Frances later came up with the idea of trekking to Mount Everest Base Camp in order to raise awareness and funds for the life-saving services of Revive, which supports the work of the regional intensive care unit and the high dependency unit at the Royal Victoria Hospital in Belfast.

She flew to Nepal on March 18 and started the climb on the anniversary of her father's accident on March 21, finishing up 10 days later on March 31.

To prepare for the challenge, she had been getting up at 4.30am and training twice a day for four months to be physically strong enough to climb.

She said: "It was very tough. You have a limitation of 15 kilos you can carry with you for your living supplies.

"There are organised tea huts on the climb, but you are limited to what you can eat or drink because nothing is fresh.

"Anything you get on the trek, any produce, is flown in from the mainland to the base of the mountain and then it's transported by yaks or donkeys.

"It really makes your diet and nutrition suffer."

It was extra tough on the nutrition side for Frances because she has Crohn's disease.

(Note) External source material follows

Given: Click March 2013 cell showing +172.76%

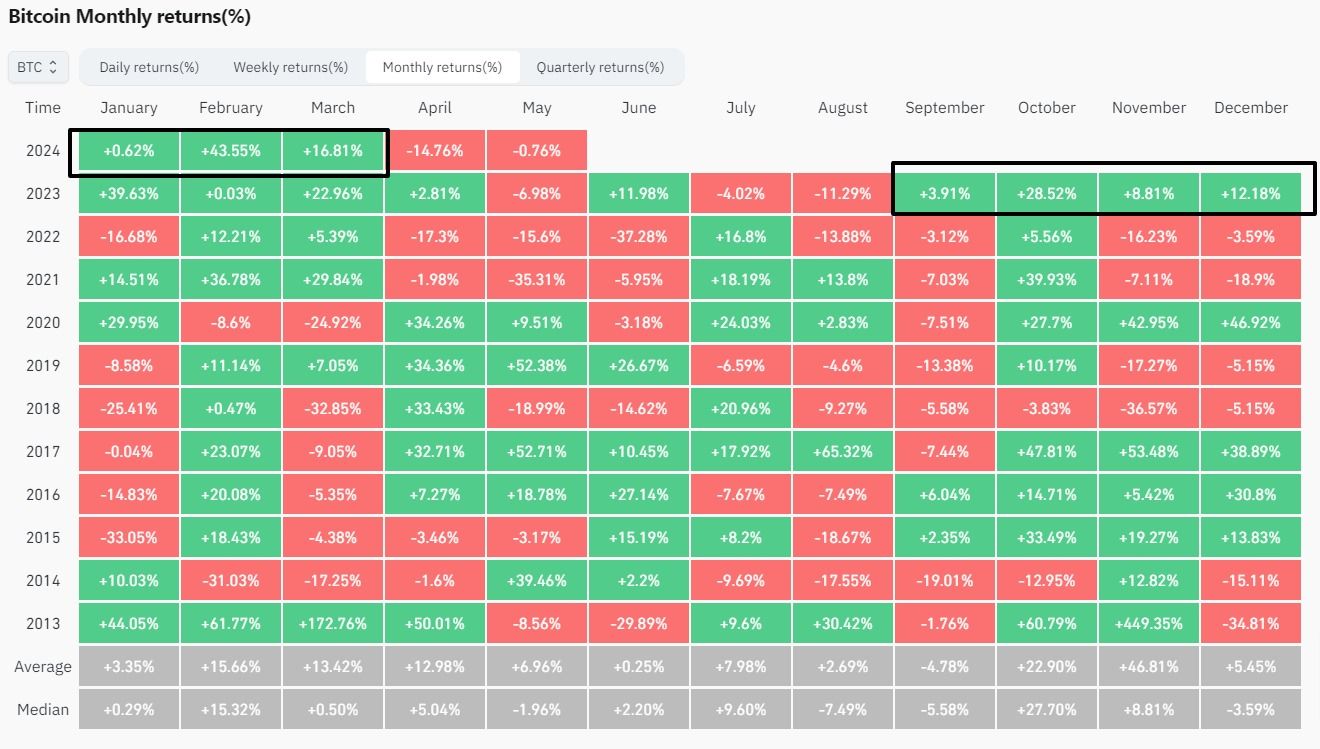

She said: "It was an absolutely freezing temperature. Your water bottle is frozen when you are drinking it through the night.

"There were rodents running around the tent at night, we were sleeping on 8x4 boards raised in the ground and we had three layers of clothing, including the sleeping bag."

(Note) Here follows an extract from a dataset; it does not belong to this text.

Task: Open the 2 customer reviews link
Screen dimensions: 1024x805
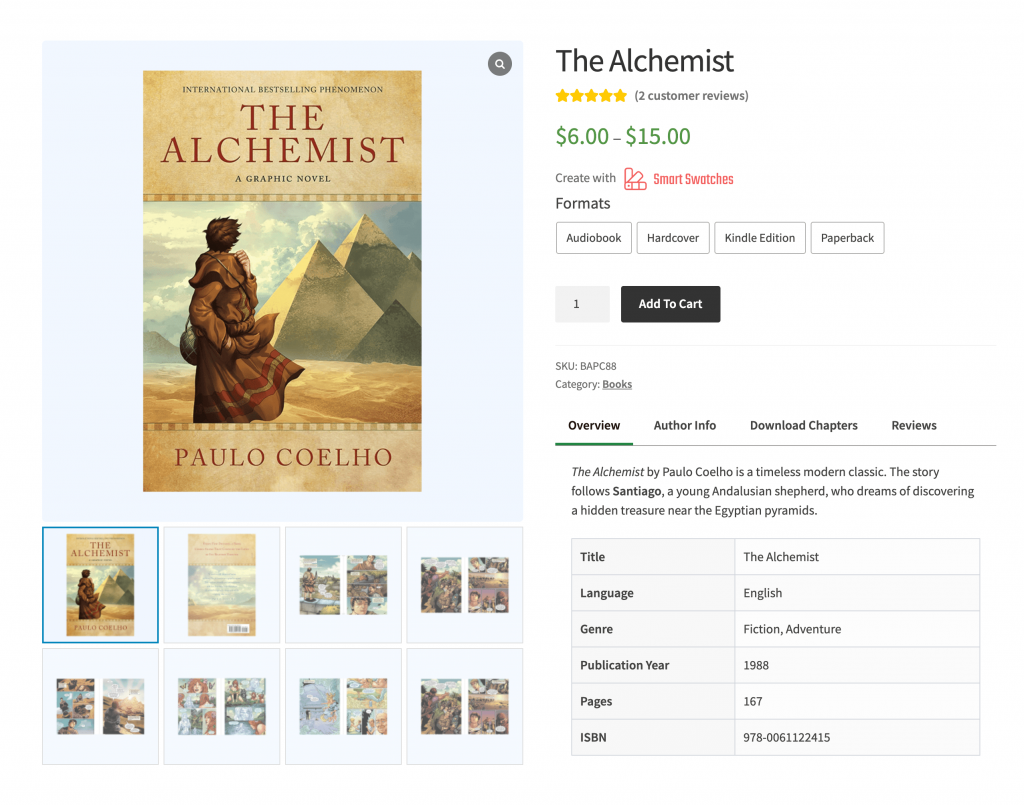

But she also admitted completing the challenge was a life-changing experience.

"I found climbing up good and really enjoyed it, but coming down I found really, really difficult," she explained.

"The descent is three days downhill, as opposed to taking seven days to get up, and it's something you can be proud of.

"I look at it that it's 20% fitness, 30% mindset and the other 50% is if you can deal with the acclimatisation to the altitude."

The trek was expected to take 12 days, but Frances completed it in 10, thanks to her training, fitness and mindset.

She left a model of a Volvo truck there as a memory - because that is what her dad had owned all his life.

Frank is aware of what his daughter did, but he doesn't fully grasp the extent of it and that it was for him.

But he was very proud when Frances appeared in the Ulster Gazette after completing the climb.

"He doesn't get to the extent of what it is, really," she said.

"He saw the Ulster Gazette clipping and he was showing people and saying, 'That's my daughter'.

"But he doesn't understand that it was for him and the purpose of helping people with brain injuries because he doesn't believe he's in a care home.

"He thinks that he's in a hospital because he's lost the sight in his eye.

"It's something that he knows about, but the extent to which he understands, it's quite hard to know."

Frances is determined to keep raising awareness and will be taking on a half-marathon in the next few weeks.

She has also vowed to keep up their routine chats - and while she was doing the trek it was the first time she was not in constant touch with her dad.

She said: "I still do call him with the routine I had prior to the accident - every morning, every night.

"This was the first time I had no contact with him. With being so remote and limited, you could get a connection to wifi.

"I was lucky enough that some friends had been touching base with him every day to keep him aware of what was going on.

"It's very hard to break that routine when it's something I committed myself to and may be something that will help in progress, in the hope that there may be some recovery to his brain, and I won't give up on that on a daily basis.

"Research has proven that even after 10 years people can have a difference in their recovery and might become a little more aware."

Overall, the trauma has brought the family closer together.

"It's something that would bring anyone closer together - it's been a long road," Frances said.